Joglo is a type of traditional vernacular house of the Javanese people (Javanese omah). The word joglo refers to the shape of the roof. In the highly hierarchical Javanese culture, the type of the roof of a house reflects the social and economic status of the owners of the house; joglo houses are traditionally associated with Javanese aristocrats.

Joglo rooves can be implemented on a dwelling (omah) or a pavilion (pendopo).

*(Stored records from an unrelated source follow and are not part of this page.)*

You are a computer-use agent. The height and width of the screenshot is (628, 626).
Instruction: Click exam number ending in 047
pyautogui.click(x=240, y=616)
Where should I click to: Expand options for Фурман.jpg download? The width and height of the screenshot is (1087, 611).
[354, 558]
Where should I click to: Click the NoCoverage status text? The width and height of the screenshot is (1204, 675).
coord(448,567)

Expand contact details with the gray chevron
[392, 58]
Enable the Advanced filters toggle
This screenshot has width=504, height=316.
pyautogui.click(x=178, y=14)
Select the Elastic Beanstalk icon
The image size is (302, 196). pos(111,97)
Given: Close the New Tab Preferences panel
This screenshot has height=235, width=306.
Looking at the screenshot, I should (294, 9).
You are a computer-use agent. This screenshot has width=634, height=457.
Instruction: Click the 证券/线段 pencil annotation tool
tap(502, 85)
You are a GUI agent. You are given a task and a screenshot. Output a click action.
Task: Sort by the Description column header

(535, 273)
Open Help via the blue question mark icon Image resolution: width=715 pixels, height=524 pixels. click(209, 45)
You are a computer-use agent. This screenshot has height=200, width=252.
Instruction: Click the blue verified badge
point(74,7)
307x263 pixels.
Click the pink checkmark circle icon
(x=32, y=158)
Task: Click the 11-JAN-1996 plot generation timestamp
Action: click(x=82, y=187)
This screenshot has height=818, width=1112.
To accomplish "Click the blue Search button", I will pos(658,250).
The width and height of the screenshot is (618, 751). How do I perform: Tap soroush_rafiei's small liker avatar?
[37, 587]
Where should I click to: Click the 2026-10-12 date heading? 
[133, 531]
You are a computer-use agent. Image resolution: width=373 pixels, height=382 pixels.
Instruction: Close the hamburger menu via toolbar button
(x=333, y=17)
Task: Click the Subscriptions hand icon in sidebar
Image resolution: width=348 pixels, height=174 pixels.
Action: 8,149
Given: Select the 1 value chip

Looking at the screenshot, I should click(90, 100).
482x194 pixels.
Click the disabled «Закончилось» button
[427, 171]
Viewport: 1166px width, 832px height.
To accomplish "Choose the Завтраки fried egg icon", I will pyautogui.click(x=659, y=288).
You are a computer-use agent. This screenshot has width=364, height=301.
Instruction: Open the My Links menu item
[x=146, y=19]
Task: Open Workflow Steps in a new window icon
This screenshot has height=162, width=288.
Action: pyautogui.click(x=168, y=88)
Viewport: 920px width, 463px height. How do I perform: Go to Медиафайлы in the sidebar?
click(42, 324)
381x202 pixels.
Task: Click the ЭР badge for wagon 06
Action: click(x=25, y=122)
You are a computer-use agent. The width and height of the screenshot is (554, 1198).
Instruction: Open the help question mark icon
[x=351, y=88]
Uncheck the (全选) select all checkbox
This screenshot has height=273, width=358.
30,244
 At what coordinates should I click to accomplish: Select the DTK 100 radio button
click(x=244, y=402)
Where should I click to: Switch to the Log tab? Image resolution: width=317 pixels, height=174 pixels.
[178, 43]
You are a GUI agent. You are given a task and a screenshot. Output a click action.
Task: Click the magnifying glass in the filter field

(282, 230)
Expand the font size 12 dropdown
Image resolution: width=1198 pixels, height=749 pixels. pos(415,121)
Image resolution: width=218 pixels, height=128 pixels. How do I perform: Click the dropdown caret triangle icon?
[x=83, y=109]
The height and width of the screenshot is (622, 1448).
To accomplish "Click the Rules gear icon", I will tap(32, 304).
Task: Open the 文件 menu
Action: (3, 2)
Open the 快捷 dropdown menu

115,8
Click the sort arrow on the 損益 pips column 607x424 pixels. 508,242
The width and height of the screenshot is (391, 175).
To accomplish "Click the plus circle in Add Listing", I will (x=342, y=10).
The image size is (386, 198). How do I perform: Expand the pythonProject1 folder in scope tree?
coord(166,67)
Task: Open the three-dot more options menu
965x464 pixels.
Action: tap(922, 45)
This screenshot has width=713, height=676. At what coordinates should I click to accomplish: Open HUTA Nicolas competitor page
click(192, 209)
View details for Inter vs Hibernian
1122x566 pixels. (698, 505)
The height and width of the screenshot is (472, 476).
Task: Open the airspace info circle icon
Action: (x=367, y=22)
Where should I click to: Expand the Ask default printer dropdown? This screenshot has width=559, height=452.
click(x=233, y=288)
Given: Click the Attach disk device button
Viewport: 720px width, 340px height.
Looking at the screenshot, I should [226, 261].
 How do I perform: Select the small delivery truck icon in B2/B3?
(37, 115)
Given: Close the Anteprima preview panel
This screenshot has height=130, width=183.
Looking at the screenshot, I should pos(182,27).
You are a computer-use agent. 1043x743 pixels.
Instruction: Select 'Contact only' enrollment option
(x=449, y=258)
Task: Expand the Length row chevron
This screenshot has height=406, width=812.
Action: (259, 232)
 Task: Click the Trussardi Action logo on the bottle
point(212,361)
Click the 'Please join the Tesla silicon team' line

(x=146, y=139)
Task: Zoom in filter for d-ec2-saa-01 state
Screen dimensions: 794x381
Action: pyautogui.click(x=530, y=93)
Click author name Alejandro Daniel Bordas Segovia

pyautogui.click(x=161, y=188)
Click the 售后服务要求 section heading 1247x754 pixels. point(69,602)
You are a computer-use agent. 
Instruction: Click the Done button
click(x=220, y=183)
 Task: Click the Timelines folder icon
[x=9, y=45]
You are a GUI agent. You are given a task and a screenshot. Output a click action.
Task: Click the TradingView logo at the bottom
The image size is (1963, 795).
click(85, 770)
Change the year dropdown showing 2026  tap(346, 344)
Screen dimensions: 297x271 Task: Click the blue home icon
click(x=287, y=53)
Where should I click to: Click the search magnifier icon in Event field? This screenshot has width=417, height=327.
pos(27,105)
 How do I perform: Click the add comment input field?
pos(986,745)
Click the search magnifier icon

Structure and architecture 

The joglo roof is the most complex of all Javanese roof types. Different with the other type of Javanese roof such as the limasan and kampung roof, joglo roof does not use king posts. Joglo roof consists of columns that become higher as it go to the center. The four innermost main house columns are often the tallest, while the outer columns are the lowest. These four innermost house columns support a roof that is the steepest of all type of Javanese roof; almost forming a pyramid, except that it comes to two points rather than a single one. These four innermost main house columns is surmounted by a unique structural element known as tumpang sari. A tumpang sari is basically layered beams structure; the outermost band of beams support the rafters of both the upper and lower roofs, while the heavily-ornate inner band of beams create a vaulted ceiling in the form of an inverted stepped pyramid.

The basic joglo-type houses can be increased in size by adding extra columns and extending the roof area outwards. Some very large joglo roof, such as the roof of the Grand Pendopo of the Mangkunegaran Palace, has a shape reminiscent of a mountain.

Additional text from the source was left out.